• TASK REQUIREMENTS:
a: Reproduce everything in the text on neonatal dexamethasone in rats from "MATERIALS AND METHODS" down to "influence of gender.".
b: According to the text on neonatal dexamethasone in rats, what doses of Dex did the treated pups receive on days 1, 2, and 3 of life?
c: Translate this sentence from the text on neonatal dexamethasone in rats into Spanish: "Only male pups were used to exclude possible influence of gender."

• DOCUMENT SEGMENT:
++++++++++

However, concerns have been raised about the wide range of side effects of GCs (4). These included findings of abnormal brain development in newborn animals treated with systemic steroids (5). Recent reports on follow-up in ex-preterm children neonatally treated with Dex confirm its adverse effects on brain growth (6) and neuromotor developmental outcome (7). With regard to the cardiovascular system, short-term side-effects, such as myocardial hypertrophy, manifested by increased ventricular septal and left ventricular wall thickness, and hypertension have been reported in animal and human studies (8–10). Recent studies from our group suggested that neonatal Dex treatment may have detrimental long-term effects on the heart, possibly initiated by temporary suppression of the proliferative capacity of cardiomyocytes during and early after treatment (11). These changes may lead to the observed reduction in life expectancy (12).
We therefore performed histopathological and immunohistochemical studies on hearts of rats killed 4, 8, and 50 wk after neonatal Dex treatment and compared the findings with a vehicle treated group of rats to delineate the cardiac effects in the prepubertal and postpubertal and middle-aged period. In this study, we show increased cellular hypertrophy and collagen deposition in the Dex-treated rats of all three age groups, being most pronounced in the 50-wk-old rats.
MATERIALS AND METHODS
Animals.
The study protocol was approved by the Animal Research Committee of the University of Leiden. The investigation conforms to the Guide for the Care and Use of Laboratory Animals (National Institutes of Health Publication No. 85-23, revised 1996). Pregnant Wistar rats (270–300 g) were housed individually and kept under conventional housing conditions. Pups were born on d 21–22 of gestation. On the day of birth, male pups were selected and randomly divided into treatment and control groups. Only male pups were used to exclude possible influence of gender.
Treatment and control animals were kept separately and placed with foster mothers in groups of 4–6 pups. Rat pups in the treatment-group were injected intraperitoneally with Dex using a 3-d tapering dose following a protocol as used before (13). Consequently, the treated animals received 0.5, 0.3, and 0.1 mg/kg bodyweight (Bw) Dex on day 1, 2, and 3 of life, respectively. The control animals received equal volumes (10 μL/g Bw) sterile pyrogen-free saline (Sal). Temperature and humidity were kept constant and the rats had free access to food and water. An artificial 12 h-light/12 h-dark cycle was used. The rats were weaned on d 21 and studied at 4, 8, or 50 wk of age. Before being killed for the current histopathological study, hemodynamic measurements were performed that were reported elsewhere (14,15). All groups at the various ages (4-, 8-, and 50-wk-old) consisted of eight rats.

++++++++++

(Stored data)
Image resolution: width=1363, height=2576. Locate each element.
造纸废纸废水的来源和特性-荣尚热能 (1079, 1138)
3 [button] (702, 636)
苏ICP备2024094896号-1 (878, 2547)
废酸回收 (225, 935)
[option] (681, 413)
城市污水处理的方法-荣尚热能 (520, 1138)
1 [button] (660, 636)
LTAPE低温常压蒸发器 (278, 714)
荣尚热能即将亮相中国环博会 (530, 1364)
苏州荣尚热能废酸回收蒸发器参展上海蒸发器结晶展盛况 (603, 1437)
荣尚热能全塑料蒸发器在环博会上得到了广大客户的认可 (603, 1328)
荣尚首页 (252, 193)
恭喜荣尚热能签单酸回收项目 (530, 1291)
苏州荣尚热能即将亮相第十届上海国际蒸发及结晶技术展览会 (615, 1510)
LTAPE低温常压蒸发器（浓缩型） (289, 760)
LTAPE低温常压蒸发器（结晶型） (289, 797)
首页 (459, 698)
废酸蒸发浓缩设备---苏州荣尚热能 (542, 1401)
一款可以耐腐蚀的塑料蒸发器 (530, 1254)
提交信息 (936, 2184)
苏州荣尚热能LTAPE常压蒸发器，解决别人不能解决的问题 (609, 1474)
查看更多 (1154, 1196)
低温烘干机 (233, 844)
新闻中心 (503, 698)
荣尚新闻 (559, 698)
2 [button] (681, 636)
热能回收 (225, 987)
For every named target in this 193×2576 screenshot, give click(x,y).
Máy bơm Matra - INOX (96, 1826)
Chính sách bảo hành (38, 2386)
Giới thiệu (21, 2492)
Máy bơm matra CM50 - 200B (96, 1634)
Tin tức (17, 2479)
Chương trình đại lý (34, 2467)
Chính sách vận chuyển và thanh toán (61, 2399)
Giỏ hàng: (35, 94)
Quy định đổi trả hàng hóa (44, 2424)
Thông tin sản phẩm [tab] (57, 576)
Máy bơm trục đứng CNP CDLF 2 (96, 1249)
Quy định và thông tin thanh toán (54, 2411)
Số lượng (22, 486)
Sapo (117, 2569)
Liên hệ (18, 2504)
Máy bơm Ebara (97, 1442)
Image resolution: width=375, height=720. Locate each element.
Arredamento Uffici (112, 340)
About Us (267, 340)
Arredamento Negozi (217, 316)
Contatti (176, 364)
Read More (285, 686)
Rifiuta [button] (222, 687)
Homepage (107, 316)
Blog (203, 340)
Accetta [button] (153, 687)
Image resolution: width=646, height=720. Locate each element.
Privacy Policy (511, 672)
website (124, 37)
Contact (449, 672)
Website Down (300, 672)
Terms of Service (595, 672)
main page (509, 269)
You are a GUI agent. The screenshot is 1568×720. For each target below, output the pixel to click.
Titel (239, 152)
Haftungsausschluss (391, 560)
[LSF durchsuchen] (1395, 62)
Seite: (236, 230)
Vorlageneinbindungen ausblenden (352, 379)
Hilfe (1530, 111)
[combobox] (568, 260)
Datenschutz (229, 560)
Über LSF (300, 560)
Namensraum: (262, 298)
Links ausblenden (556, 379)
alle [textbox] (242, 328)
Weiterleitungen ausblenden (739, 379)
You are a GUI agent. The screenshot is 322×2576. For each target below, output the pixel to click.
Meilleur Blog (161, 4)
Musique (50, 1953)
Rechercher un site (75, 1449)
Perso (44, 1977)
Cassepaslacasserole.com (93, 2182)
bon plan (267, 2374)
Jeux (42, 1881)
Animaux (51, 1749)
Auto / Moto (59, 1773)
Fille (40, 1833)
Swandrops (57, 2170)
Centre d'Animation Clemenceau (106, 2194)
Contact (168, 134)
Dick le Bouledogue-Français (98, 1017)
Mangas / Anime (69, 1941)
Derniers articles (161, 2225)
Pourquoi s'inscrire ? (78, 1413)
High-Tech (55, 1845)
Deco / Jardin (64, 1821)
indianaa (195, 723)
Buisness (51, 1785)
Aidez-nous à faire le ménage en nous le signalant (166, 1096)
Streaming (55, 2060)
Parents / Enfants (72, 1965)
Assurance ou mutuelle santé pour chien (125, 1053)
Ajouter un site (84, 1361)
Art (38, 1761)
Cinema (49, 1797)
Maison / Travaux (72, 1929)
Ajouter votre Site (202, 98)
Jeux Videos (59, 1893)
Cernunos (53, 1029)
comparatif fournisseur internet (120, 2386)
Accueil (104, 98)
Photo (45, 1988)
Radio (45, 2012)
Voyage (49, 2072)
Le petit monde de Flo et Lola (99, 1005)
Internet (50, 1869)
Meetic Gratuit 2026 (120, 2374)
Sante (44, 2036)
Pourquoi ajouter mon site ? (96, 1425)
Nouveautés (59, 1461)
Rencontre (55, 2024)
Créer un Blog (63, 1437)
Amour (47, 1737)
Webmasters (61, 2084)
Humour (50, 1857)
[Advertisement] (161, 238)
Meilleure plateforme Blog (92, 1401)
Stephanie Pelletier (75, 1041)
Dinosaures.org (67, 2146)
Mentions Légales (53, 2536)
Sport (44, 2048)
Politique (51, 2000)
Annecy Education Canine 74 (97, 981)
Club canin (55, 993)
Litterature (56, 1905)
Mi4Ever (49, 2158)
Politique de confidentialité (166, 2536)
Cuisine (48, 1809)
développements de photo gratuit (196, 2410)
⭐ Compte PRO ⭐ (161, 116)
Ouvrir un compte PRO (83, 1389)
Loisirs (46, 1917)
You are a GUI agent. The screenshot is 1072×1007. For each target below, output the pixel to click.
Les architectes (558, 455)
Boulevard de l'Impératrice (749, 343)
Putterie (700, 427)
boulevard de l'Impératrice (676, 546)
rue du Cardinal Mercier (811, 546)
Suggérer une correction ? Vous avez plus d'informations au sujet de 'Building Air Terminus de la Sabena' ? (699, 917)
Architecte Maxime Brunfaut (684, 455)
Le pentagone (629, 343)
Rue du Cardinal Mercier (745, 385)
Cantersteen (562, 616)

++++++++++

• RESPONSE LIST:
a:
MATERIALS AND METHODS
Animals.
The study protocol was approved by the Animal Research Committee of the University of Leiden. The investigation conforms to the Guide for the Care and Use of Laboratory Animals (National Institutes of Health Publication No. 85-23, revised 1996). Pregnant Wistar rats (270–300 g) were housed individually and kept under conventional housing conditions. Pups were born on d 21–22 of gestation. On the day of birth, male pups were selected and randomly divided into treatment and control groups. Only male pups were used to exclude possible influence of gender.

b: 0.5, 0.3, and 0.1 mg/kg bodyweight Dex, respectively.

c: Solo se utilizaron crías macho para excluir la posible influencia del género.